On the one hand, there is talk of a V-shaped economic recovery, which means that the recovery is quick and the economy will achieve the pre-Covid level quickly. On the other hand, a host of commentators are of the view that the recovery is muted based on heightened uncertainty associated with Covid-19 and plethora of governance failures.
Proponents of V-shaped recovery side with the government based on evidence of foreign exchange reserves of $19 billion, a relatively contained fiscal deficit and high remittances, which contributed to a surplus in the current account balance.
On the other hand, critics are of the view that the foreign exchange reserves are bolstered under the International Monetary Fund (IMF) programme and timing to curtail the deficit is not adequate keeping in view the emerging situation.

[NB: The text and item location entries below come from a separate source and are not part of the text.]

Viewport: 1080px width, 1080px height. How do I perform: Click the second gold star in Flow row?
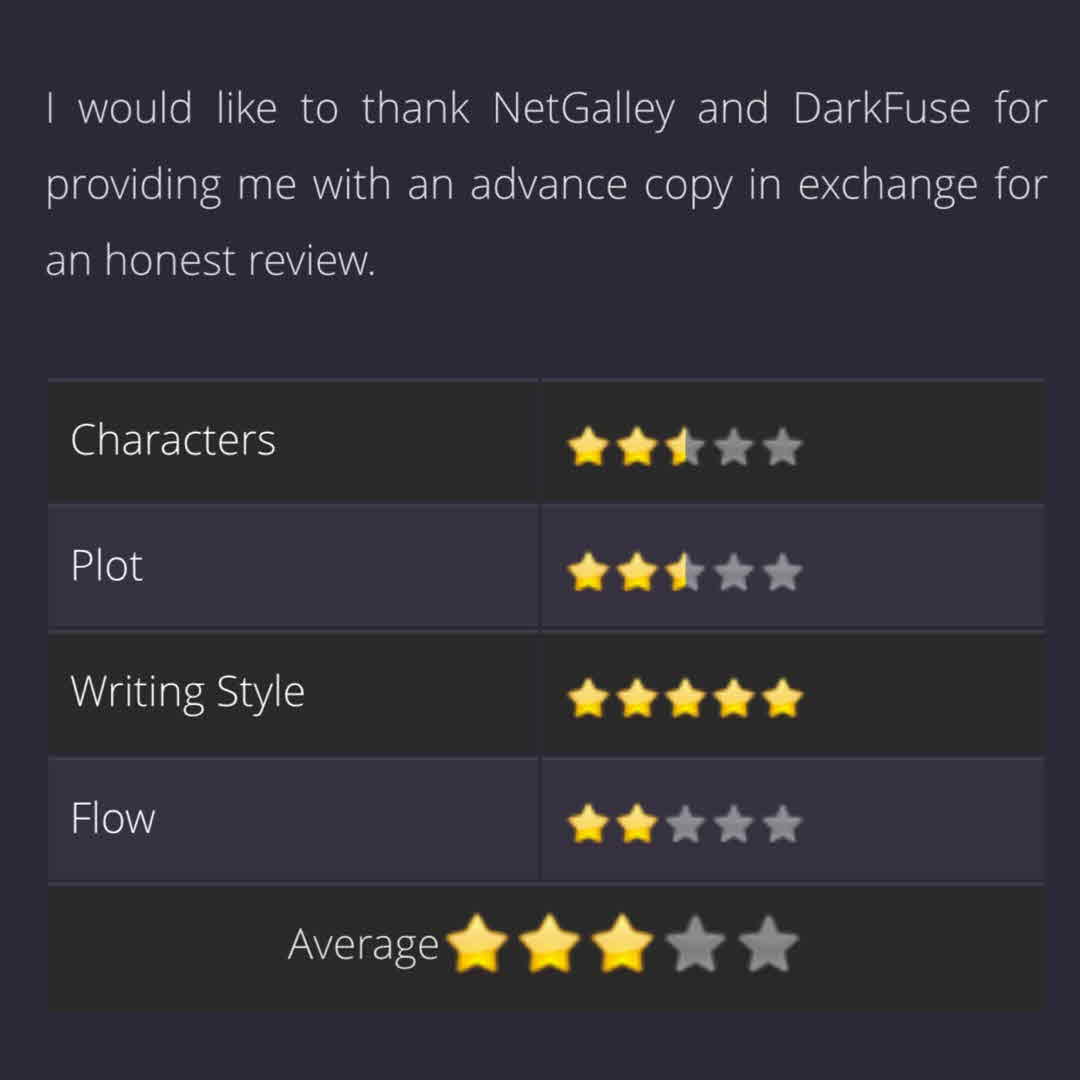coord(636,825)
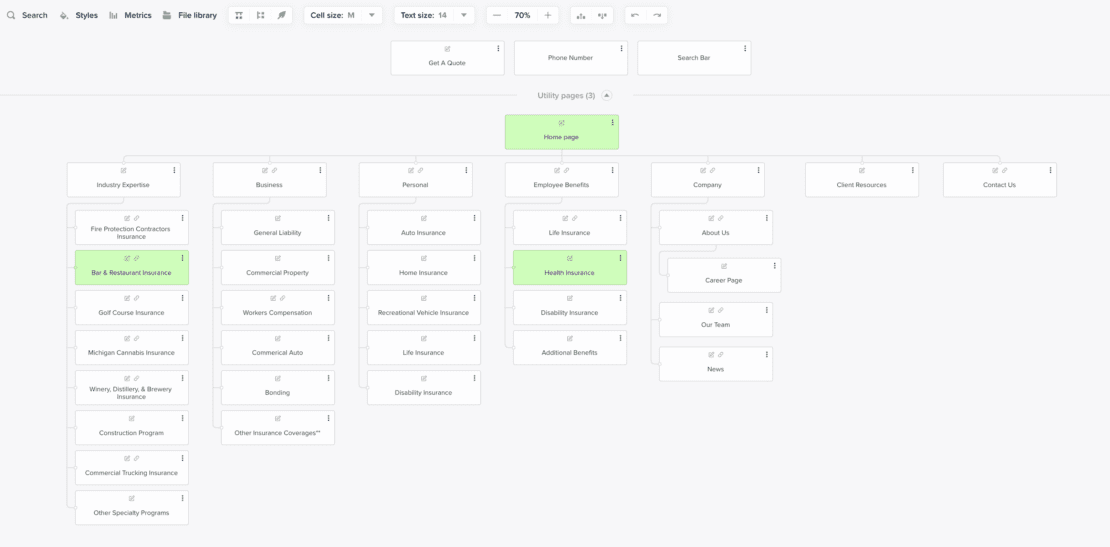Open the Cell size dropdown
The height and width of the screenshot is (547, 1110).
click(343, 15)
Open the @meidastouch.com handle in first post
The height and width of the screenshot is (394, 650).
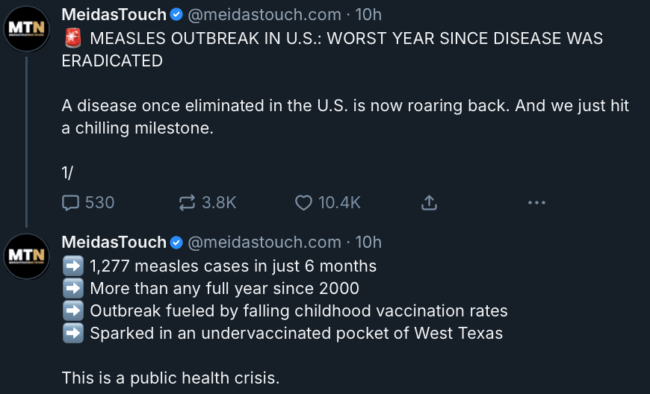tap(264, 15)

In addition to that, increased remittances are short-lived since expatriates are either returning or repatriating money through legal channels.
The Extended Fund Facility (EFF) of the IMF took a back seat during the imposition of Covid-19 lockdown since Pakistan got emergency cash assistance, which also helped in maintaining the foreign exchange reserves.
The government is trying to resume the EFF, which requires the fulfilment of certain pre-conditions. In this vein, electricity tariff has been revised upward and curtailed fiscal deficit will be targeted. The curtailment of deficit is linked with expenditure rationalisation and revenue enhancement.
Under the EFF, the government carried out demand compression where imports were curtailed in the first eight months of FY20. Then the Covid-19 lockdown was imposed, which sent the economy into a tailspin.
The opening up of the economy slightly improved the situation since the policy rate was brought down to 7% in quick successions and the real interest rate became negative.
The resumption of the IMF programme will require a positive real interest rate, which implies that the policy rate will increase.
Since July 2020, the rupee has gained around 2.5% against the US dollar. We may expect flexibility in the exchange range management, which may bring a downward adjustment in the rupee.
On the fiscal side, the government will not be able to loosen purse strings and revenue enhancement measures will be required. In addition, an upward adjustment in utility prices is expected.
The government spent the first year in seeking foreign assistance from friendly countries to ease foreign exchange constraints while the second year was partly spent under the EFF and partly under Covid-19.
Now, it is preparing to resume the programme at a time when political temperature has already risen.
Political parties have started to gather under one umbrella. In addition, public servants have staged protest, demanding raise in their salaries. Under the emerging situation, a question may be posed: is the timing of austerity, revenue enhancement and upward utility adjustment right?
In the past, the economy has experienced macroeconomic stabilisation where the timing matters a lot. If the political situation is normal, stabilisation could be achieved with ease. When the political situation is far from normal, these measures exacerbate the political situation.
In certain cases, the political pressure and resistance have derailed stabilisation programmes. That was the reason the commentators called Pakistan a tranche economy.
Briefly, the economy has slightly improved where double-digit inflation is staring in the face. Specifically, food inflation has posed serious challenges, which directly impacts the masses.
Pressure is continuously building on the government to provide relief to the masses. It seems that the government has to walk on the tight rope to balance macroeconomic stabilisation and politics.
The writer is an assistant professor of economics at SDSB, Lahore University of Management Sciences (LUMS)
Published in The Express Tribune, October 12th, 2020.